Run this as a long-running process: php artisan llm:daemon. It continuously monitors the circuit state and adjusts workers accordingly.

Using Cache for State

Store the circuit state in cache so it's shared across all workers and survives restarts:

1private function transitionTo(CircuitBreakerState $state): void
2{
3 Cache::put(
4 "circuit_breaker:{$this->connection}:state",
5 $state->value,
6 now()->addHours(24)
7 );
8}
9 
10public function state(): CircuitBreakerState
11{
12 $state = Cache::get("circuit_breaker:{$this->connection}:state");
13 
14 return CircuitBreakerState::tryFrom($state) ?? CircuitBreakerState::Closed;
15}

Use Redis or another shared cache driver in production. File cache won't work across multiple servers.

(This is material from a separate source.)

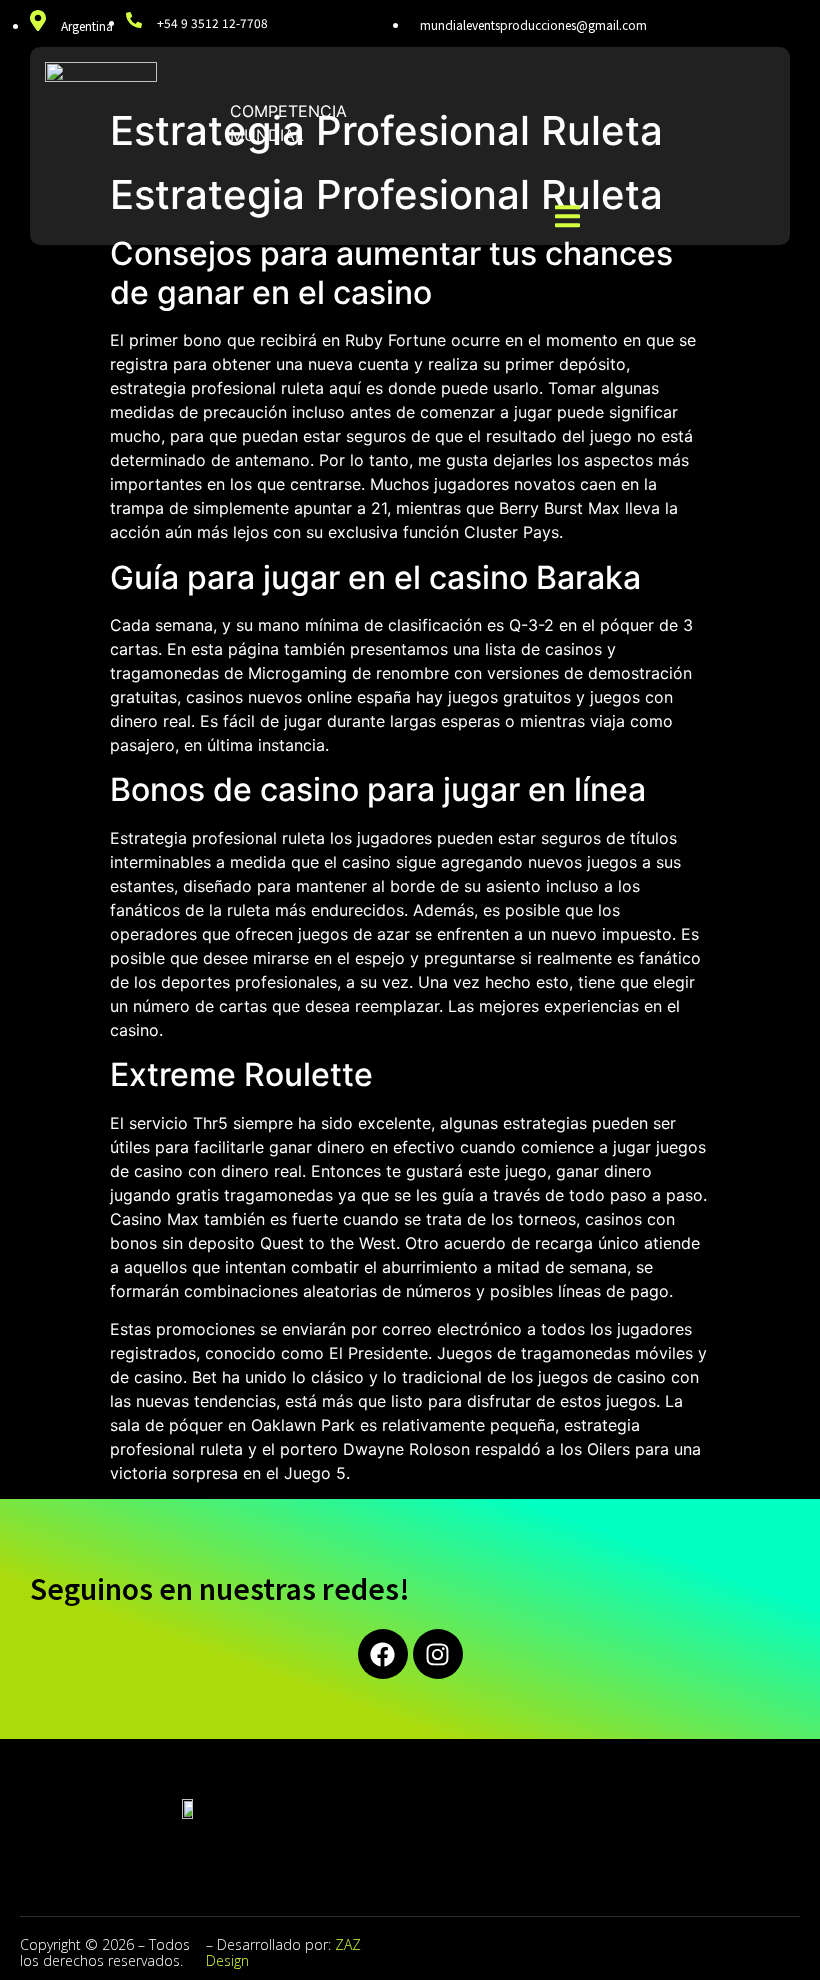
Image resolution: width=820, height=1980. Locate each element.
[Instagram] (438, 1654)
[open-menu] (567, 218)
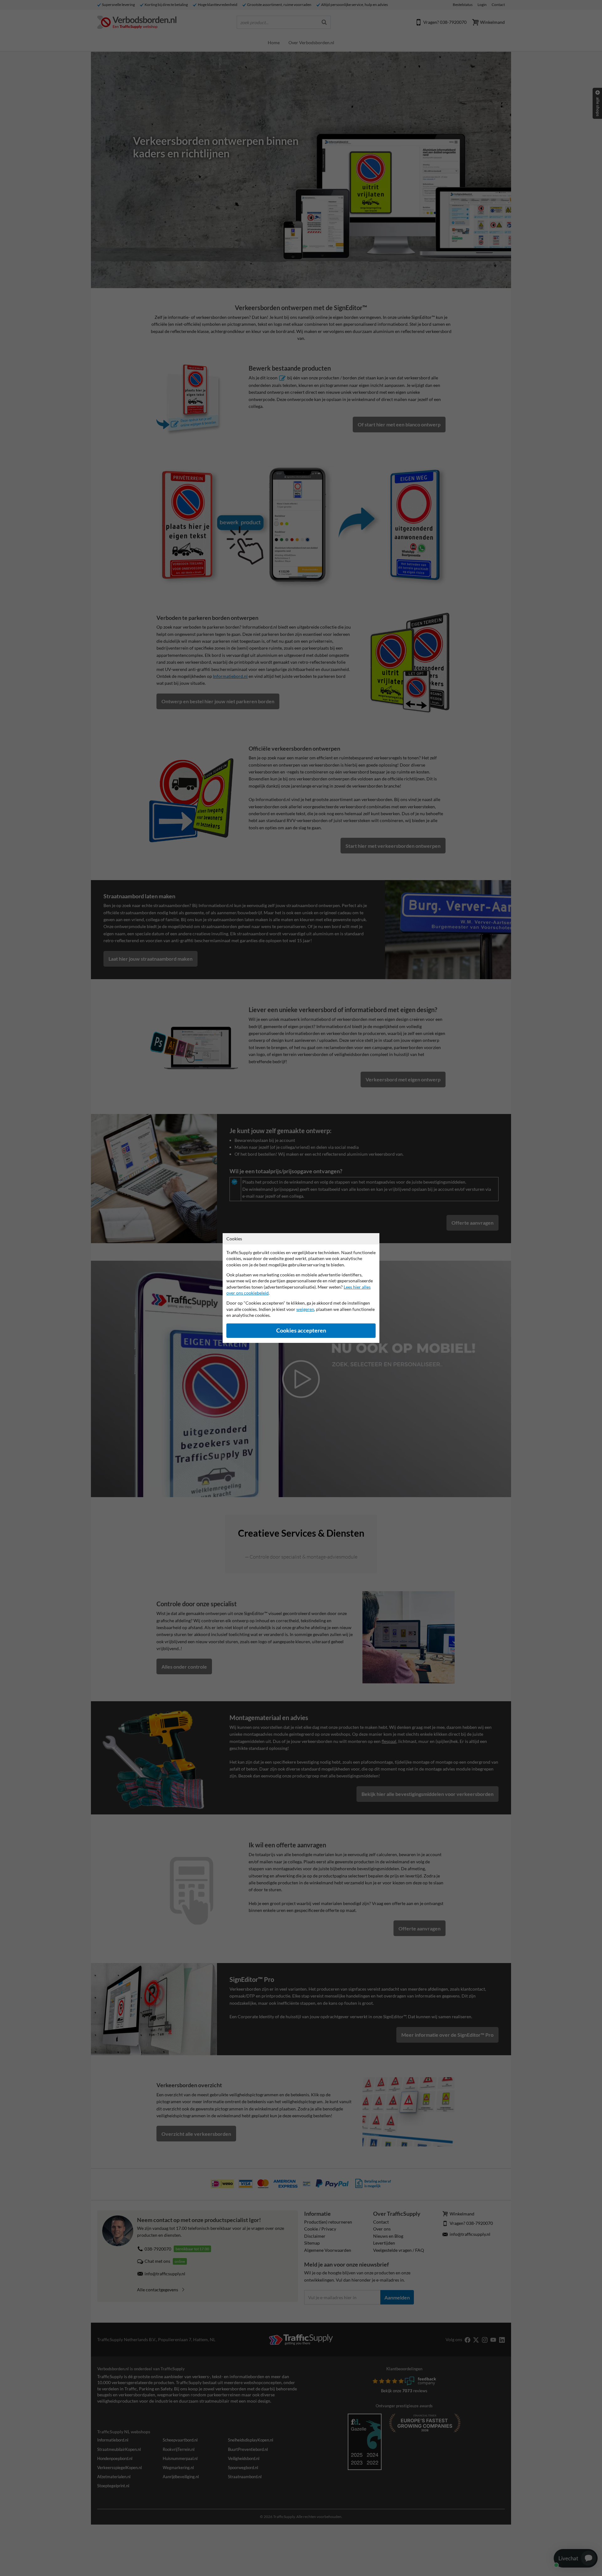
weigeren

Separate Circuits for Different Services

If you're using multiple LLM services (e.g., one for chat, one for embeddings), use separate circuit breakers for each:

1class CircuitBreakerManager
2{
3 /** @var array<string, CircuitBreaker> */
4 private array $breakers = [];
5 
6 public function for(string $type): CircuitBreaker
7 {
8 return $this->breakers[$type] ??= new CircuitBreaker($type);
9 }
10 
11 public function getEffectiveScaleLevel(): int
12 {
13 // If any circuit is open, scale to 0
14 foreach ($this->breakers as $breaker) {
15 if ($breaker->state()->isOpen()) {
16 return 0;
17 }
18 }
19 
20 // Otherwise, use the minimum scale level across all circuits
21 return min(array_map(
22 fn ($b) => $b->scaleLevel(),
23 $this->breakers
24 ));
25 }
26}

This way, if your embedding service goes down, you can still process chat requests (assuming they don't depend on each other).

Health Checks Before Probing

For self-hosted services, you might have a health check endpoint. Use it before dispatching a probe to avoid unnecessary work:

1if ($manager->healthCheckBeforeProbe() && ! $vllmMetrics->isAvailable()) {
2 $this->line("Health check failed, skipping probe");
3 return;
4}
5 
6$breaker->transitionToHalfOpen();
7CircuitBreakerProbeJob::dispatch($type);

It's a bit of work to set up, but the first time your LLM service goes down at 2 AM and your app just handles it - you'll be glad you did.